El Departamento de Innovación y Protección Financiera de California (DFPI) ha lanzado un nuevo rastreador de estafas criptográficas para ayudar a los comerciantes e inversores a detectar posibles amenazas de la industria.

El 16 de febrero, el DFPI lanzó el rastreador basándose en las quejas de los usuarios. Ha compilado una lista de quejas relacionadas con las criptomonedas de víctimas que afirman haber sido estafadas o han identificado intentos de estafa.

Las quejas enumeradas representan descripciones de pérdidas incurridas en transacciones que las víctimas han identificado como parte de una operación fraudulenta o engañosa. Sin embargo, el DFPI afirmó que no había verificado ninguna de las estafas enumeradas, pero señaló que recibe miles de quejas de consumidores e inversores cada año.

Las últimas estafas enumeradas en el nuevo rastreador de estafas.

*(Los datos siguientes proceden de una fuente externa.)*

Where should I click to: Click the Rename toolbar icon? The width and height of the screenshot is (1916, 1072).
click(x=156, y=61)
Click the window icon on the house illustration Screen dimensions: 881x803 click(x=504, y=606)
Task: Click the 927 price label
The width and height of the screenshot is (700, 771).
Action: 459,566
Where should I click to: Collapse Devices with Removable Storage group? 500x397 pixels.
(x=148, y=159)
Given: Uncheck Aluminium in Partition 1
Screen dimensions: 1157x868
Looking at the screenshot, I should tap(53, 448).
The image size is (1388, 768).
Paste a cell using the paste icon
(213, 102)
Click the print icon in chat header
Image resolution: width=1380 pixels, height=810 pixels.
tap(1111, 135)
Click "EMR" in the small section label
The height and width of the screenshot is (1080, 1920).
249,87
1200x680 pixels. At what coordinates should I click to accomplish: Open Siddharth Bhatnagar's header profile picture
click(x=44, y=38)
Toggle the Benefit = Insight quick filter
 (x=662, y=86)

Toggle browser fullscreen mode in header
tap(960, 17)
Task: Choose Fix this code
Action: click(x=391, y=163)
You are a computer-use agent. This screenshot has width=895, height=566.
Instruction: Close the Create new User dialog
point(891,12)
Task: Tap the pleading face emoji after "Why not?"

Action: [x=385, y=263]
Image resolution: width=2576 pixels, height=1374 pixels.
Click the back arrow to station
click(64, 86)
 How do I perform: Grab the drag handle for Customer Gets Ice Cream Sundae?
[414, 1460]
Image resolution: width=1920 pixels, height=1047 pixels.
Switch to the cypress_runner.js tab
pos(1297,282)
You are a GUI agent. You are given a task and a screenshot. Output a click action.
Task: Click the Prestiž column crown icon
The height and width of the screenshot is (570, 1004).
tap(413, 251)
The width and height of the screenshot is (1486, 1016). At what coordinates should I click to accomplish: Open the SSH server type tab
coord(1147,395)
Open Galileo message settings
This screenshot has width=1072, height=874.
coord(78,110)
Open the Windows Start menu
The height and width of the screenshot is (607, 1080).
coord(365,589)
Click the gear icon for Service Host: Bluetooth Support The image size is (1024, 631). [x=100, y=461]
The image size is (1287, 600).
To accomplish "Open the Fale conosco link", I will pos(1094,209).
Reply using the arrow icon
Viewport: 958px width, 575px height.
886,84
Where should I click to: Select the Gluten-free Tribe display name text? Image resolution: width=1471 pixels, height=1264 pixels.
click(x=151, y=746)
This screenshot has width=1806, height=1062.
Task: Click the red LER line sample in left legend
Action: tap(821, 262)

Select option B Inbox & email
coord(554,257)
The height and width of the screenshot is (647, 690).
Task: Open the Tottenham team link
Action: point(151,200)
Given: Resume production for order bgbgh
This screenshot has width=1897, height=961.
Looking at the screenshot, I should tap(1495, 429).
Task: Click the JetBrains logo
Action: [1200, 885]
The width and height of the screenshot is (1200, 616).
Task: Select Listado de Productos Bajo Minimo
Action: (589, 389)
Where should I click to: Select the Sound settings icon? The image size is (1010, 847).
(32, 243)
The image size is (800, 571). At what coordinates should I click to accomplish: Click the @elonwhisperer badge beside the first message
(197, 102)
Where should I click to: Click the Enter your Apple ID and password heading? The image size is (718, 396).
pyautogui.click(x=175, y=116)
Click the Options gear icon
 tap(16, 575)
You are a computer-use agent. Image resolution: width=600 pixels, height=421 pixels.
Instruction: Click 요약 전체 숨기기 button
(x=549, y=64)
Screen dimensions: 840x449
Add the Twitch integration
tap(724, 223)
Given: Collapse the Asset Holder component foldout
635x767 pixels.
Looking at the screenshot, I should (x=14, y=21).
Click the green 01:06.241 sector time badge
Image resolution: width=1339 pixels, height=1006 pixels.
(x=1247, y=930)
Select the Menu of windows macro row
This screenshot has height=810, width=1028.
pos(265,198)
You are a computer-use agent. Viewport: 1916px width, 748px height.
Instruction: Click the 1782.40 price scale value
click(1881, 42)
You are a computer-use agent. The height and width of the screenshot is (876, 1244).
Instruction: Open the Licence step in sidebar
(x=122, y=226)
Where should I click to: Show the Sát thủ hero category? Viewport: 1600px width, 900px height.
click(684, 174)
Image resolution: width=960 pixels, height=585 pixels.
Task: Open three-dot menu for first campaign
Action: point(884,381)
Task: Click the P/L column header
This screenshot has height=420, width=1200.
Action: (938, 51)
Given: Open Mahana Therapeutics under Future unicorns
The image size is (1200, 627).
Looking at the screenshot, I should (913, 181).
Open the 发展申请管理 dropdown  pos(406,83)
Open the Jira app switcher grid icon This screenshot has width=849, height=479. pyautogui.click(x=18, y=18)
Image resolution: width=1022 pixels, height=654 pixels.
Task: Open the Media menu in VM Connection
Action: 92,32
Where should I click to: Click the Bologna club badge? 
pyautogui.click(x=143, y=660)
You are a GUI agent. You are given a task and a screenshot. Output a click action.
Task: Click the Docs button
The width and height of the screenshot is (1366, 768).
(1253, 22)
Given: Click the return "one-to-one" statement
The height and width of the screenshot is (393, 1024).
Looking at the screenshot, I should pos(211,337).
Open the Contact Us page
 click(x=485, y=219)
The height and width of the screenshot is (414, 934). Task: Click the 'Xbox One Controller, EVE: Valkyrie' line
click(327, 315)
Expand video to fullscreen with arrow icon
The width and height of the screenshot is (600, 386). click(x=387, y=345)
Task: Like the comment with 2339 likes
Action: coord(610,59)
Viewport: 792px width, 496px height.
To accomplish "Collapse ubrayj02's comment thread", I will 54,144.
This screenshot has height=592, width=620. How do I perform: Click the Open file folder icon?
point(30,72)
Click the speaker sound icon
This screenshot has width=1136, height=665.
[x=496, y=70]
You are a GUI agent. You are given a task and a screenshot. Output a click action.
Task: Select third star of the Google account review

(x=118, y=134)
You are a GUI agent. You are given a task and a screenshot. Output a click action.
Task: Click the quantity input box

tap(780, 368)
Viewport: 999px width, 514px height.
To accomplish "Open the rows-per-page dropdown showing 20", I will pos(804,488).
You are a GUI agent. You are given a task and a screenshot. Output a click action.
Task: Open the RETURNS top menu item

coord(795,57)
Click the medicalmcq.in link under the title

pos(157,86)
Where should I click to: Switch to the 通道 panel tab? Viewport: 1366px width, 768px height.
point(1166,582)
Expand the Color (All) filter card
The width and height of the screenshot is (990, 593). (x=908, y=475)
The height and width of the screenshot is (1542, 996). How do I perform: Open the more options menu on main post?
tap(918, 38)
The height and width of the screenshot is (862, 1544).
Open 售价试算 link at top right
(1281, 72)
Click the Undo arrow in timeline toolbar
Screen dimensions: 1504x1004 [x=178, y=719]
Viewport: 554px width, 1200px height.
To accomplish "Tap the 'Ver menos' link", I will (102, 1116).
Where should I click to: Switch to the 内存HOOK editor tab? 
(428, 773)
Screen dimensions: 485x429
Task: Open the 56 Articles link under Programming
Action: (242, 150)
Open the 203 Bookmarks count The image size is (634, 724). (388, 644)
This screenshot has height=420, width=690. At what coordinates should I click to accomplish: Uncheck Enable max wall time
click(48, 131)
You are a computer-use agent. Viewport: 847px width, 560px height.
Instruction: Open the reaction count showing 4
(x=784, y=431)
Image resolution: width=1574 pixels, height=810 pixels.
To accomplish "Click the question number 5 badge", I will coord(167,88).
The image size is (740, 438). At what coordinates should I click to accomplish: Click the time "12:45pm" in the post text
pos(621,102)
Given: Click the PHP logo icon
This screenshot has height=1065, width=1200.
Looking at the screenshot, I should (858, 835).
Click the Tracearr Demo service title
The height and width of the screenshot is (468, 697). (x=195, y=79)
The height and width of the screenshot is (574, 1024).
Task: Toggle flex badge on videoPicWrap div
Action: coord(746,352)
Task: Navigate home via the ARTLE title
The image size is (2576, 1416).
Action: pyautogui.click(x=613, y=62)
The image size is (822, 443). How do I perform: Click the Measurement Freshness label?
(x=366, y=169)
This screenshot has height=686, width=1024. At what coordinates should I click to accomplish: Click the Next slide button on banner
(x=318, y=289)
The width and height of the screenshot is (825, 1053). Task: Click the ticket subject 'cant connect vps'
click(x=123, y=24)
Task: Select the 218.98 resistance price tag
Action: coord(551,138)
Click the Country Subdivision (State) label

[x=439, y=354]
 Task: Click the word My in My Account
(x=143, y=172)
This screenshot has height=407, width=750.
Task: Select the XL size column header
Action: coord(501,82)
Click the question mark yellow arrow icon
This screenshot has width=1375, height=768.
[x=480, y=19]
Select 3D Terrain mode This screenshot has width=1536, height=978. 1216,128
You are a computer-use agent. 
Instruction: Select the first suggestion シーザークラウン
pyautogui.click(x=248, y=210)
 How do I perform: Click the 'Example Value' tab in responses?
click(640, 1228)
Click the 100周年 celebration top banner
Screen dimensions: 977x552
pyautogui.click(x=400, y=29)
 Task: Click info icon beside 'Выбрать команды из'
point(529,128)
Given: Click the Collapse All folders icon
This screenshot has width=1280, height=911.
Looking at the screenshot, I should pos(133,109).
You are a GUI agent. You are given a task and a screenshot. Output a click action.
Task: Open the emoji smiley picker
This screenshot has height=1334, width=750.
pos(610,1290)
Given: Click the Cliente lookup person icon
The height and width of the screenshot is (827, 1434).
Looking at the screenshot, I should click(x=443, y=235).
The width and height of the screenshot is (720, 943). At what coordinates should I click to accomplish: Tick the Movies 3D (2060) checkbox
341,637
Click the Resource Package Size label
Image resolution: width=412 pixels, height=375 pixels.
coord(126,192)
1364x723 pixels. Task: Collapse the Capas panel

Fuente: DFPI

"Los estafadores están en las sombras utilizando el interés del público en los criptoactivos para aprovecharse de los californianos más vulnerables", dijo la comisionada del DFPI, Clothilde Hewlett. Añadió que el departamento estaba tomando medidas para identificarlos:

"A través del nuevo Crypto Scam Tracker, combinado con rigurosos esfuerzos de aplicación de la ley, el DFPI se compromete a arrojar luz sobre estos depredadores despiadados y proteger a los consumidores e inversores".

La mayoría de las 36 quejas que ya figuran en el rastreador fueron estafas en redes sociales y de ingeniería social en las que se engañó a los usuarios para que tomaran medidas a través de estafas en Facebook, WhatsApp, Instagram, TikTok y aplicaciones de citas.

El 80% de ellos fueron lo que el DFPI denomina “estafas de matanza de cerdos”, que son esencialmente intentos de ingeniería social por parte de estafadores que intentan establecer una relación y confianza con la víctima.

La portavoz del DFPI, Elizabeth Smith, dijo que "hemos escuchado de los consumidores que las alertas de estafa les ayudan a evitar estafas similares".

Los sitios web impostores también son una de las estafas más comúnmente denunciadas, según el DFPI. "Cuando las empresas o sitios web (falsos o no) tienen nombres que se parecen o suenan parecidos, la confusión potencial creada para los consumidores es real", señaló.

El rastreador también tiene una función de búsqueda que permite a los usuarios buscar con antelación sitios web potencialmente fraudulentos o proyectos criptográficos.